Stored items
────────────────────
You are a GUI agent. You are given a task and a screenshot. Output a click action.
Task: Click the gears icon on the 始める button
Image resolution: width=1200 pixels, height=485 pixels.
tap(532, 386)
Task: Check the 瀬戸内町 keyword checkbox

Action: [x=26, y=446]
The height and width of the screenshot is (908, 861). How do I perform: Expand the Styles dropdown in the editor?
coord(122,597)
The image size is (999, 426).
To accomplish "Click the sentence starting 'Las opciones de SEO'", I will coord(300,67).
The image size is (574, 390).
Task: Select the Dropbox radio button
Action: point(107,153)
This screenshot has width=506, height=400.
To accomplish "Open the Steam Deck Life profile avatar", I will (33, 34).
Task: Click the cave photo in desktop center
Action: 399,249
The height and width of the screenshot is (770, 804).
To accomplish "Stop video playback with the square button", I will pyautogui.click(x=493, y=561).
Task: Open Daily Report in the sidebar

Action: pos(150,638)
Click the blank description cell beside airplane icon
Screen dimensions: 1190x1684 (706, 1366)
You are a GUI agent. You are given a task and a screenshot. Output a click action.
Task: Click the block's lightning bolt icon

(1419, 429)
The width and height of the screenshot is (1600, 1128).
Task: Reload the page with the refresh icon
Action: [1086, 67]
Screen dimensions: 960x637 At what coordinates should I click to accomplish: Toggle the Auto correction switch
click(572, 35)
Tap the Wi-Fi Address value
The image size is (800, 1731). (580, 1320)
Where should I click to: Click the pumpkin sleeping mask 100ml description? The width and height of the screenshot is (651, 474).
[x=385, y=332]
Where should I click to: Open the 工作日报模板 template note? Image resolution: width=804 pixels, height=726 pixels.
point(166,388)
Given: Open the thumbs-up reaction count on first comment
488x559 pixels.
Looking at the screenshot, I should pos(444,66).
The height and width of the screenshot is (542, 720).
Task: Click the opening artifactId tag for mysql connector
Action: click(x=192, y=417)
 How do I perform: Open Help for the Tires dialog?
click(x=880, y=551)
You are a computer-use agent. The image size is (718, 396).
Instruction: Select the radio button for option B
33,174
────────────────────
PROBLEM DESCRIPTION
Each record above should be transcribed exactly.

OUTPUT OF THE TASK
You are a GUI agent. You are given a task and a screenshot. Output a click action.
Task: Click the gears icon on the 始める button
Image resolution: width=1200 pixels, height=485 pixels.
tap(532, 386)
Task: Check the 瀬戸内町 keyword checkbox

Action: [x=26, y=446]
The height and width of the screenshot is (908, 861). How do I perform: Expand the Styles dropdown in the editor?
coord(122,597)
The image size is (999, 426).
To accomplish "Click the sentence starting 'Las opciones de SEO'", I will coord(300,67).
The image size is (574, 390).
Task: Select the Dropbox radio button
Action: point(107,153)
This screenshot has width=506, height=400.
To accomplish "Open the Steam Deck Life profile avatar", I will (33, 34).
Task: Click the cave photo in desktop center
Action: 399,249
The height and width of the screenshot is (770, 804).
To accomplish "Stop video playback with the square button", I will pyautogui.click(x=493, y=561).
Task: Open Daily Report in the sidebar

Action: pos(150,638)
Click the blank description cell beside airplane icon
Screen dimensions: 1190x1684 (706, 1366)
You are a GUI agent. You are given a task and a screenshot. Output a click action.
Task: Click the block's lightning bolt icon

(1419, 429)
The width and height of the screenshot is (1600, 1128).
Task: Reload the page with the refresh icon
Action: [1086, 67]
Screen dimensions: 960x637 At what coordinates should I click to accomplish: Toggle the Auto correction switch
click(572, 35)
Tap the Wi-Fi Address value
The image size is (800, 1731). (580, 1320)
Where should I click to: Click the pumpkin sleeping mask 100ml description? The width and height of the screenshot is (651, 474).
[x=385, y=332]
Where should I click to: Open the 工作日报模板 template note? Image resolution: width=804 pixels, height=726 pixels.
point(166,388)
Given: Open the thumbs-up reaction count on first comment
488x559 pixels.
Looking at the screenshot, I should pos(444,66).
The height and width of the screenshot is (542, 720).
Task: Click the opening artifactId tag for mysql connector
Action: click(x=192, y=417)
 How do I perform: Open Help for the Tires dialog?
click(x=880, y=551)
You are a computer-use agent. The image size is (718, 396).
Instruction: Select the radio button for option B
33,174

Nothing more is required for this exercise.